Why expose a function rather than exposing the type directly? I think we should have Set, the type, rather than set, the function, as the built-in -- so it can be inherited from as well as being constructed. This, in turn, suggests exposing type ImmutableSet too.
That is, if we want such built-ins at all. If (e.g.) types such as array and mmap can stay in modules, why not sets, for now?
> 2) > The PEP proposes {1,2,3} as the set notation and {-} for the empty > set. Would there be different syntax for an immutable and a mutable > set?
As long as mutable sets can be automatically converted to immutable, I say keep only one syntax. If the user wants to explicitly create an immutable set, call set(mutableset, immutable=True) or have a very explicit way for mutable sets to turn themselves into immutable sets. No need to add more syntax for something that can automatically be done for the user.

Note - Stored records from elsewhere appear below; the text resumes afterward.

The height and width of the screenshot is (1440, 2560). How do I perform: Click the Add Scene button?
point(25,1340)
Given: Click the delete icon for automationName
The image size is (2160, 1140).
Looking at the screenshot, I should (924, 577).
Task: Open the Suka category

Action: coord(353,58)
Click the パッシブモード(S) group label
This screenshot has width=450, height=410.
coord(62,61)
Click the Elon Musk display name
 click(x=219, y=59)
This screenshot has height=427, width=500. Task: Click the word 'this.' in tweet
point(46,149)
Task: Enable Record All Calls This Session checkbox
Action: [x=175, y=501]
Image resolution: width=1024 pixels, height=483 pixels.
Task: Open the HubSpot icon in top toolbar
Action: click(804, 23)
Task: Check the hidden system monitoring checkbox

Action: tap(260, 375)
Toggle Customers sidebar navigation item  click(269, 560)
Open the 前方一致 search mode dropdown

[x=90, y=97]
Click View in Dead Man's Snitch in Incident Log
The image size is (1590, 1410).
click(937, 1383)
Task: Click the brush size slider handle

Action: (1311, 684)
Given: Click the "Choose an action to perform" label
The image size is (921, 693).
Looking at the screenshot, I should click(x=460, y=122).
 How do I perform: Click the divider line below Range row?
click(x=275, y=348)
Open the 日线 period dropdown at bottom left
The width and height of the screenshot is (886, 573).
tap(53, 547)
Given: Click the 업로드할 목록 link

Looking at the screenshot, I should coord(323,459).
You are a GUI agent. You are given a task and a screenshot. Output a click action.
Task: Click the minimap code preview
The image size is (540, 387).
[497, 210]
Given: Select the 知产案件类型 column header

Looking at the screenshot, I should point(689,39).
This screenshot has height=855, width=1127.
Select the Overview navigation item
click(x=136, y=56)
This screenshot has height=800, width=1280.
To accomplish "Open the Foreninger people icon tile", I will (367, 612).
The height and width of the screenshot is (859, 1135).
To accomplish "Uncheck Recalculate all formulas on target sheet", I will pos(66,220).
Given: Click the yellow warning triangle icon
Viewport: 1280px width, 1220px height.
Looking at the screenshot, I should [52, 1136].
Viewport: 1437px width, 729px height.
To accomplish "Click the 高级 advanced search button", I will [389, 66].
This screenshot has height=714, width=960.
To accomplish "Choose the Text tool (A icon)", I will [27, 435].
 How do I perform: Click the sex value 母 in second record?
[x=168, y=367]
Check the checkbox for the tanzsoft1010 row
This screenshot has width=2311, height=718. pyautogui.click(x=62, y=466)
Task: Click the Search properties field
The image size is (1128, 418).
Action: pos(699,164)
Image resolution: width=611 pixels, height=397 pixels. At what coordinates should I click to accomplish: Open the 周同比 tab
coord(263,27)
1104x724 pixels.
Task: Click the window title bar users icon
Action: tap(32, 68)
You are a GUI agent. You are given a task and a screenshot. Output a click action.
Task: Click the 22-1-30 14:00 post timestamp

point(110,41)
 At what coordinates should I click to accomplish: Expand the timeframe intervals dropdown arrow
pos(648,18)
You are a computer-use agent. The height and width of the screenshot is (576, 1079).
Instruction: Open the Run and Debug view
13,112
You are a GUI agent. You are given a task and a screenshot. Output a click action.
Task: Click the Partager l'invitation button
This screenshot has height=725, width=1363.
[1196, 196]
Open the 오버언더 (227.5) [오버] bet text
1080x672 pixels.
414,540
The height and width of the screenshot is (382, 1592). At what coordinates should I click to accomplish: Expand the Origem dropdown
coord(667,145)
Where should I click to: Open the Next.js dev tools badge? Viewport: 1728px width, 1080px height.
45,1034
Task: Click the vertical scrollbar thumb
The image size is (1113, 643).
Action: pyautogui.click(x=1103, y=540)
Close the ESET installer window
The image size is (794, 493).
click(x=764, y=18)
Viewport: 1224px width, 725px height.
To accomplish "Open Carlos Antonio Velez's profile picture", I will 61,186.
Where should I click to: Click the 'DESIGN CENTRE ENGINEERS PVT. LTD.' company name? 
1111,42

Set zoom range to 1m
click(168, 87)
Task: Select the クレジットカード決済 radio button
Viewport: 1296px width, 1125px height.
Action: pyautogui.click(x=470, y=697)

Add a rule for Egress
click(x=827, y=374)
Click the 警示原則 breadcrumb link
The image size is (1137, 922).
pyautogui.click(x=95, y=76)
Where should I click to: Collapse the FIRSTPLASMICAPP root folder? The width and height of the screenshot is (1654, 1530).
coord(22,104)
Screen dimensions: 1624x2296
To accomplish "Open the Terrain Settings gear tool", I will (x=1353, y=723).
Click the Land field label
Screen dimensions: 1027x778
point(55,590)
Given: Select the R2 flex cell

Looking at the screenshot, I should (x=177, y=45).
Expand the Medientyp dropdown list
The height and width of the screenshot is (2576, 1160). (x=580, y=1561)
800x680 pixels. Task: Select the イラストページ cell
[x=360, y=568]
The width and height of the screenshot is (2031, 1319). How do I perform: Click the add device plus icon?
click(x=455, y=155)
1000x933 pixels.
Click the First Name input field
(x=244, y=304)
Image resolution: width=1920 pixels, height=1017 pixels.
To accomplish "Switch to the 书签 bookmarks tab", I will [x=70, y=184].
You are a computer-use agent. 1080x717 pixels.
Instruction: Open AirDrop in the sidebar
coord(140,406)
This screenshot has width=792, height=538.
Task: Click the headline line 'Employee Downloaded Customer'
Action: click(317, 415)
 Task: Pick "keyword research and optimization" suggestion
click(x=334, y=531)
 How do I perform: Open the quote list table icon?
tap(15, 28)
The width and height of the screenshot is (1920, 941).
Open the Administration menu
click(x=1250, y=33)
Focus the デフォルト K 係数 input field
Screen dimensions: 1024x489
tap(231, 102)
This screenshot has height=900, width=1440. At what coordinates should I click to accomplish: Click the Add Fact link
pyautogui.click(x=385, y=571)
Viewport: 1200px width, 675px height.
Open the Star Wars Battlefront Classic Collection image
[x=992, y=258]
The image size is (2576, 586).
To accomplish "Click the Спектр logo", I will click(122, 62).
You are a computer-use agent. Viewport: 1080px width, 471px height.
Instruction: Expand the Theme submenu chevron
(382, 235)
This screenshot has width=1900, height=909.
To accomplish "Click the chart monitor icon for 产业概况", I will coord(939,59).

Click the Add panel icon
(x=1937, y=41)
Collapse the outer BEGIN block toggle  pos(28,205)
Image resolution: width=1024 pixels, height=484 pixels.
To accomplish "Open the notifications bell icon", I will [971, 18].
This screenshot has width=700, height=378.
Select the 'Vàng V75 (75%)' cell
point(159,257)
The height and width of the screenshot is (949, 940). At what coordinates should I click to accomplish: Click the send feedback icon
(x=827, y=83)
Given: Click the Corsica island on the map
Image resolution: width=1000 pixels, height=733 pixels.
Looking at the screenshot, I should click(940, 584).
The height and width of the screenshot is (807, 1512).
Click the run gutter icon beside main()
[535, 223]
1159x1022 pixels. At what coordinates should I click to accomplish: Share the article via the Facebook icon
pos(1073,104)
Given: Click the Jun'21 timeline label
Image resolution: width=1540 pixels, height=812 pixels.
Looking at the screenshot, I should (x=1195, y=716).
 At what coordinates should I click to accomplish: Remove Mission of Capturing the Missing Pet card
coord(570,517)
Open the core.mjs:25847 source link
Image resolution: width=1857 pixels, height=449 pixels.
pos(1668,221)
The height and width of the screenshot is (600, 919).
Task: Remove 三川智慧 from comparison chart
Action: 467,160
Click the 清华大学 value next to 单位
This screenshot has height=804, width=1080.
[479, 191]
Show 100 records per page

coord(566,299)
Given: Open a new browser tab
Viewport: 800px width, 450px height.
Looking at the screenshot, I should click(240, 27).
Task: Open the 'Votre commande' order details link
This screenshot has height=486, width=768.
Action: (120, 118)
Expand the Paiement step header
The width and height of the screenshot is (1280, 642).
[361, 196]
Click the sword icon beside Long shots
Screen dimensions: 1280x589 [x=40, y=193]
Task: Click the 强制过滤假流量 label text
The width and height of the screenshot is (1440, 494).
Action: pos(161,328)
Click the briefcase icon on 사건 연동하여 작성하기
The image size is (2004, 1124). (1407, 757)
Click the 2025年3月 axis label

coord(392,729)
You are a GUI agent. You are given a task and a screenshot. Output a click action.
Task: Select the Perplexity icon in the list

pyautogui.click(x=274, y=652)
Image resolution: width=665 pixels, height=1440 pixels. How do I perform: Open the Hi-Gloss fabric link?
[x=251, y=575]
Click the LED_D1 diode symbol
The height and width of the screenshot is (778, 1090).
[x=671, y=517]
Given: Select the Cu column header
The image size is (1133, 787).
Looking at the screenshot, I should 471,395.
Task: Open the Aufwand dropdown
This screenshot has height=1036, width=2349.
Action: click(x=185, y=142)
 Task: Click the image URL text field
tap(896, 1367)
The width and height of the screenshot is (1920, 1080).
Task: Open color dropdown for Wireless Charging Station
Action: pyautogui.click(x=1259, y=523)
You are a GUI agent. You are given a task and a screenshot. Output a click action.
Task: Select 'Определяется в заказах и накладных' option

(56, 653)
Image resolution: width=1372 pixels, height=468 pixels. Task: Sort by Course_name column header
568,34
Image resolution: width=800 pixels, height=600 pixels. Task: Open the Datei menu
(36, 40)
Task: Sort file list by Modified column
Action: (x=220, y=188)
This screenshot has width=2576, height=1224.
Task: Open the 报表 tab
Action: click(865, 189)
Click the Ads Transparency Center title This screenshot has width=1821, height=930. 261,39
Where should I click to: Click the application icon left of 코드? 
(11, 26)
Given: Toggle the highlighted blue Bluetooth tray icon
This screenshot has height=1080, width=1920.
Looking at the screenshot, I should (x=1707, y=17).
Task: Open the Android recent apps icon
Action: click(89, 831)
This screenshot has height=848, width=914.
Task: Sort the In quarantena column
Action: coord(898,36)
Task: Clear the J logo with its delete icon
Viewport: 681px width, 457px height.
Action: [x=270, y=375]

Either via ImmutableSet, or the method currently private and named _as_immutable could be made public and named as_immutable or asImmutable. I prefer the latter solution because it would give us a needed protocol -- "return an immutable snapshot of your current state" -- sets now do it, but it would be nice to have a way for all mutable types that are interested in cooperating in such "snapshot" operations to be able to (lists could return tuple(self), dicts could return 'frozendicts' if and when such beasts appear, etc) in such a uniform way. One last possibility, there could instead be a builtin immutable(x) (or immutable_copy(x)) that knows about some builtin types (e.g. turns lists into tuples itself, returns already-immutable types unchanged) and tries to delegate to a new special method as_immutable -- this would be at least as good as the second solution above and more in keeping with how several existing Python builtins already work.